2. Lark and Termite by Jayne Anne Philips
3. Homer and Langley by E.L. Doctorow
4. The Humbling by Philip Roth
5. Let the Great World Spin by Colum McCann
6. The Maple Stories by John Updike
7. American Salvage by Bonnie Jo Campbell
8. Spooner by Pete Dexter
9. Generosity: An Enchantment by Richard Powers
10. In Other Rooms, Other Wonders by David Mueenuddin
11. The Lacuna by Barbara Kingsolver
12. A Good Fall by Ha Jin
13. The Red Convertible by Louise Erdrich
14. Chronic City by Jonathan Lethem
15. Dear Husband (or Little Bird of Heaven) by Joyce Carol Oates
John Updike, though his final collection My Father's Tears got very good reviews, is likely featured so prominently on the list due to his passing at the beginning of 2009. True he had passed by the time of the 2009 nominations, but the Widows of Eastwick was poorly received and would have been discrediting. I wouldn't expect Updike to win this year either. Updike has won twice in the past, and so there's no sense of career validation (though I don't feel that's a concern with the Pulitzers anyway) and additionally, there has never been a Pulitzer winning short story collection that hasn't begun with "The collected stories of" or "The stories of."
I also wouldn't bet on Oates. Her prolifacy is a bit of a detriment to her, and more over if her most successful novels such as them or Blonde were passed over, I don't think this is the year to expect a change. I do think Jonathan Lethem has a strong chance of winning. Chronic City has a strong literary progeny, has been frequently cited as one of the best books of the year, and has had -- at least for myself -- a near ubiquitous presence creating the urge for me to read it.

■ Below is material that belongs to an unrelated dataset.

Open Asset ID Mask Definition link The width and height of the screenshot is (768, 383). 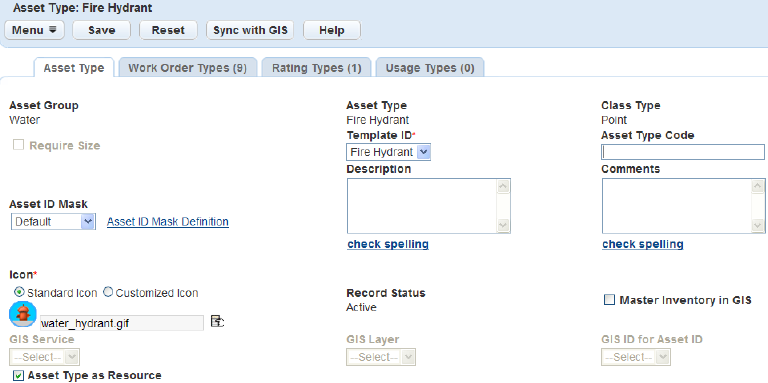[x=168, y=222]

Call it a kind of vanity, or naivete, but I genuinely believe that the one book on this list I did read, Colum McCann's Let the Great World Spin, has an especially good chance of taking the award. The Pulitzer is an American award, given to American authors, yes, but also with preference given to books dealing with American life. Let the Great World Spin is a book about how lives converge in the face of massive events; a novel about New York in the 1970s, but also unmistakably tied to New York in the wake of 9/11. Not only did Let the Great World Spin win the National Book Award (which isn't a great signifier, actually. Only five works of fiction have taken both in the National Book Award's 60 year history), but I think it also, at least of what I know the books above, meets the criterion best.
However, that leaves a number of books I'm familiar with on levels ranging from having thought about buying it, book in hand to complete ignorance of both author and title. Anyway. That's my predictions for what they're worth.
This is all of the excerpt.